Si era fermato dal parlare. Pensava e si vedeva dalla tensione che ripercorreva qualcosa. Ecco, mi disse, ho accettato che fosse vero il sospetto e cercato di riportarlo in una modalità di amare che non era esclusiva. Insomma volevo mi andasse bene tutto purché alla fine scegliesse me. Tu pensi che questa sia stata una forma d’amore? No, non lo era perché io stavo rinunciando non ad un rapporto esclusivo, ma a me stesso. A ciò in cui credevo. E non ne veniva un balzo in avanti, ma una precarietà e un abisso che si apriva. Questa discesa è continuata a lungo, alcuni mesi, una vita, finché ero talmente sconvolto da un continuo essere entro passioni contrastanti che mi sono bloccato. Cioè ha funzionato qualcosa di automatico, il sonno, la stanchezza, il vuoto, e ne è venuto un periodo altalenante fino a vedermi e capire che dovevo scegliere. Doveva essere un taglio netto e invece ho scelto di riconquistarmi. È stato un bene e un dolore aggiuntivo. Ma un bene, alla fine. È stato un tempo dell’assenza perché c’ero ed ero altrove, in una vita che immaginavo e che dovevo vedere per capire che non era reale. La realtà ero io allo specchio la mattina, nei gesti che facevo a memoria e che, per la prima volta, dovevano ricevere un ordine: lavati, raditi, pulisci i denti, fai la doccia, bevi il caffè, vestiti, esci, vai. Questa era la realtà, non dov’era, con chi era, perché non ero con lei. Questo ogni giorno per mesi, inframmezzandolo a ciò che c’era attorno. Dovevo rispondere alle domande, gestire la vita normale eppure non c’ero se non quando mi imponevo di esserci. Ero naturalmente assente e ragionevolmente presente, fino al silenzio notturno quando mi lasciavo andare e allora lo scuotersi, la tentazione del chiamare, la curiosità malsana mi aggrediva, e ancora dovevo riconquistare un governo della presenza. Sonniferi e negazioni, infinite negazioni per essere me. Per questo capisco chi si difende e nega anticipatamente e capisco chi si lascia andare e si perde, entrambi scelgono.
Nel mio caso non sarei più stato lo stesso, lo capivo e non avevo scelta, e ora sono in grado di vedere ciò che è accaduto. È stato un errore, di valutazione, di percezione, ma necessario perché mi sento differente, più maturo.
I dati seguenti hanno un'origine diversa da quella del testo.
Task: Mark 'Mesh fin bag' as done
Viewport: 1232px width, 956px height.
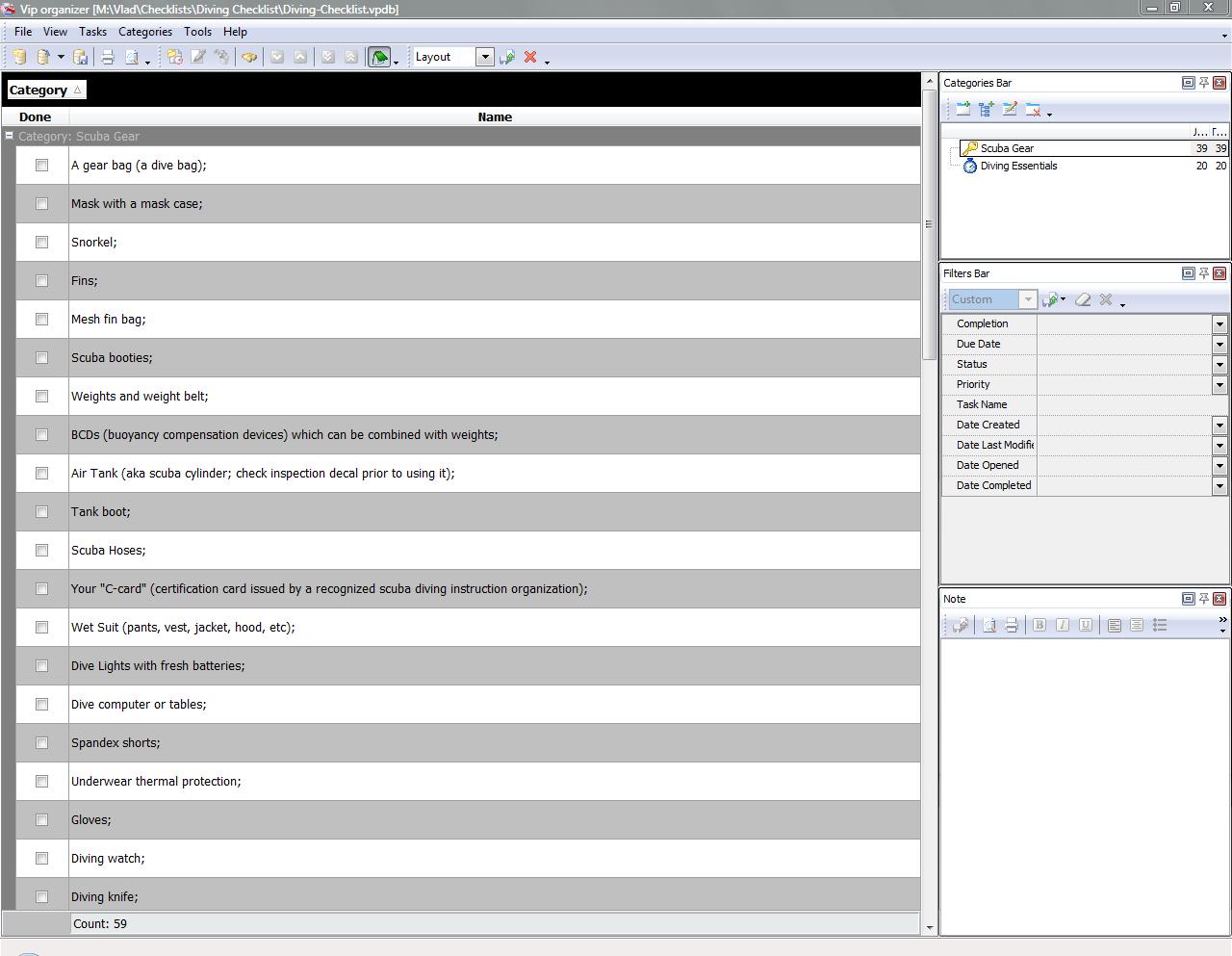Action: point(41,320)
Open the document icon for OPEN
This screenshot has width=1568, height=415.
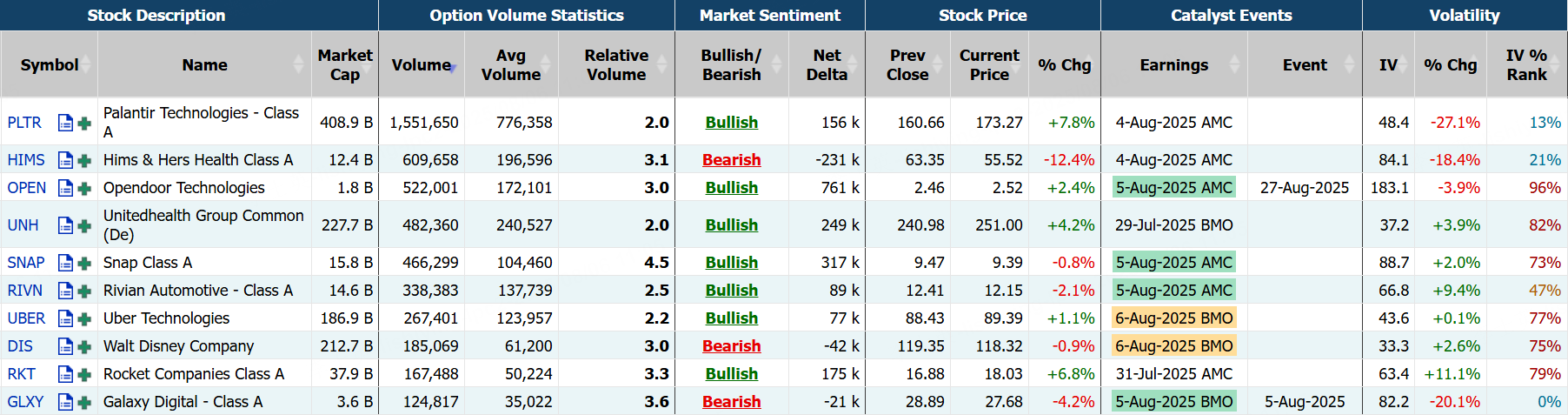point(65,188)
Gli errori hanno bisogno di un’ assoluzione e forse questo raccontarmi a una tua domanda su un ricordo comune, è anche questo, ma sarebbe togliere forza all’errore se non lo considerassi parte di me. È una sorta di faglia che può essere riattivata e che resta dentro, perché in fondo è me. Se mi innamorassi di nuovo potrei sbagliarmi nuovamente ma non sarebbe lo stesso errore, non ci sarebbe una coazione a ripetere perché sono stato gettato innanzi da me stesso e nell’inferno ci sono già sceso. Dovrebbe essere un nuovo inferno, e si è fermato, con un sorriso appena accennato, ha ripreso, o un paradiso. Ammesso che noi non conteniamo sempre entrambi.
E ha cominciato a sorridere, ad abbracciarmi per andare via perché aveva fretta. E ringraziava e voleva ci vedessimo presto e contraeva e distendeva il viso e io non sapevo se avevo riconquistato un amico oppure se era definitivamente andato. Questa volta con una spiegazione.